● **DATA TO USE**:
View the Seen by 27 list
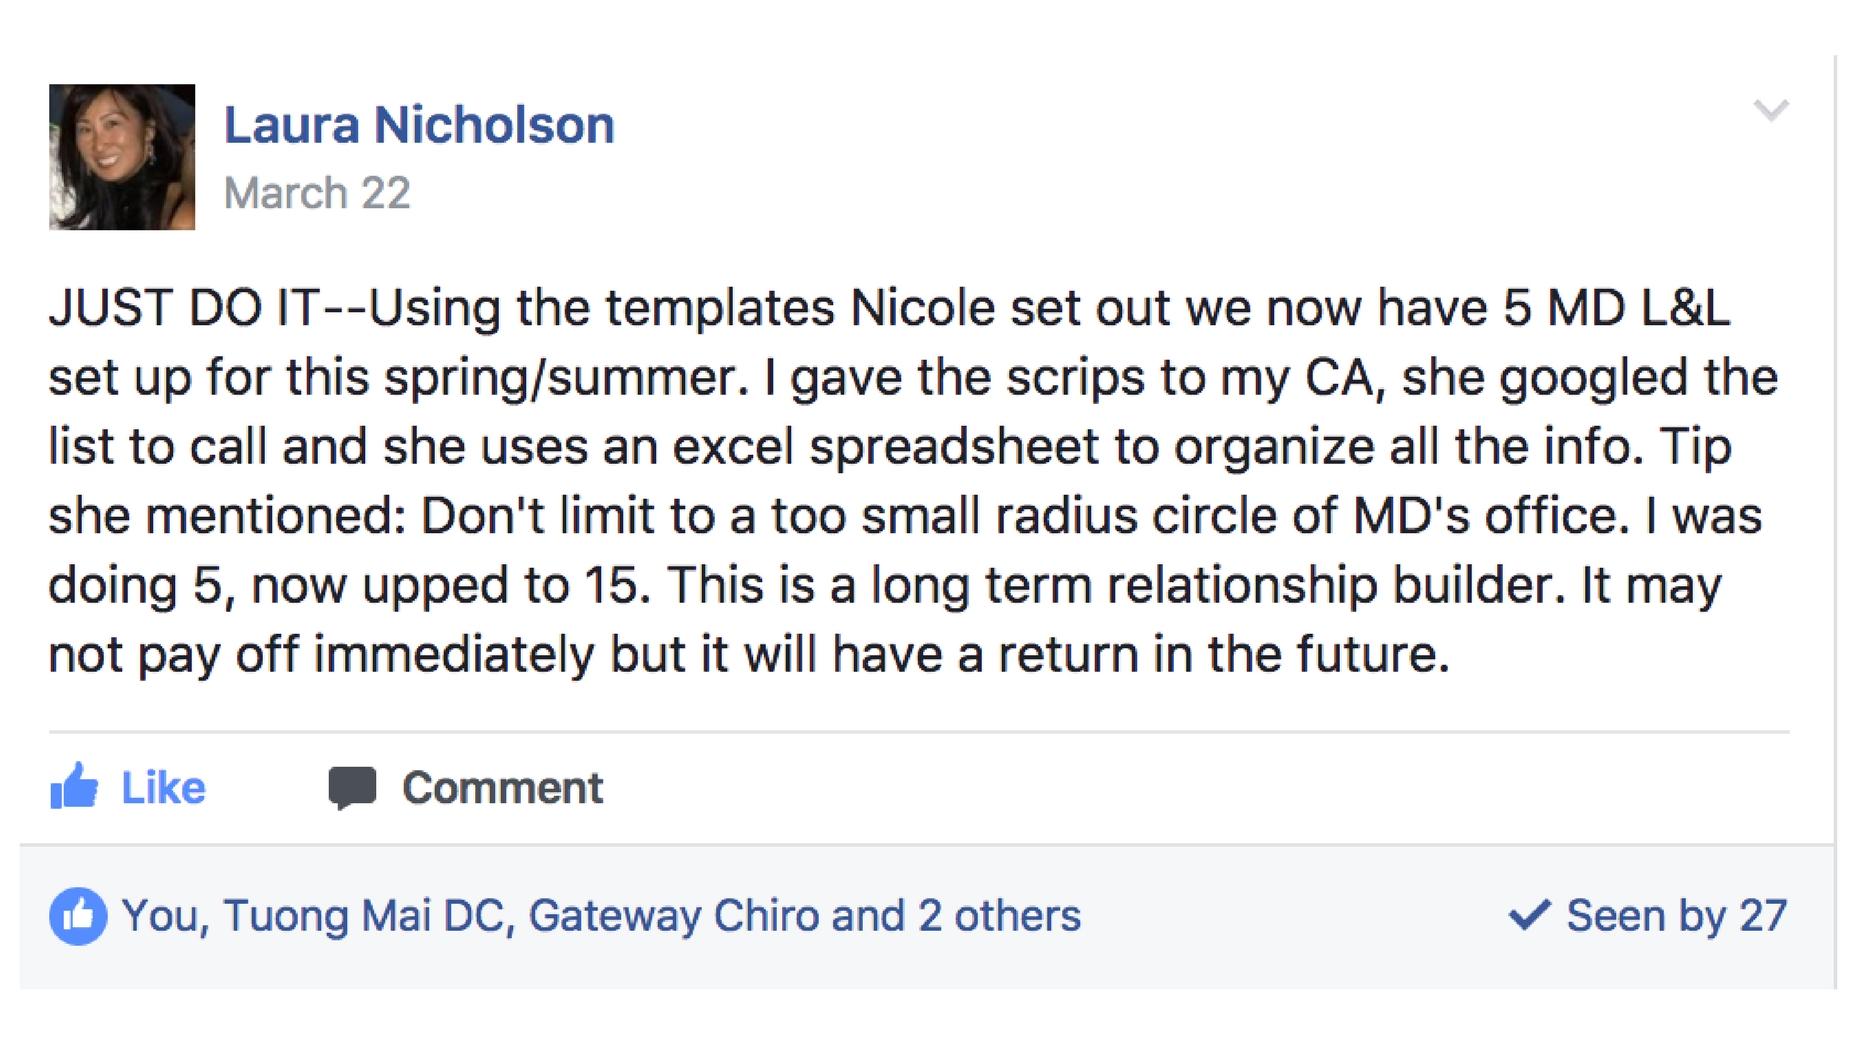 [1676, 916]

...

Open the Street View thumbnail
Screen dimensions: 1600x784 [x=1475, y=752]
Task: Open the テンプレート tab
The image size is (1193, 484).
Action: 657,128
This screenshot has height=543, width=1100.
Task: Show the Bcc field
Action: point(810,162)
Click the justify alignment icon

● **EXERCISE DETAILS**:
All lines above from the line with "Open the Street View thumbnail" through the line with "Click the justify alignment icon", both included, are to be set down exactly, with nothing else.

● **TASK SOLUTION**:
Open the Street View thumbnail
Screen dimensions: 1600x784 [x=1475, y=752]
Task: Open the テンプレート tab
The image size is (1193, 484).
Action: 657,128
This screenshot has height=543, width=1100.
Task: Show the Bcc field
Action: point(810,162)
Click the justify alignment icon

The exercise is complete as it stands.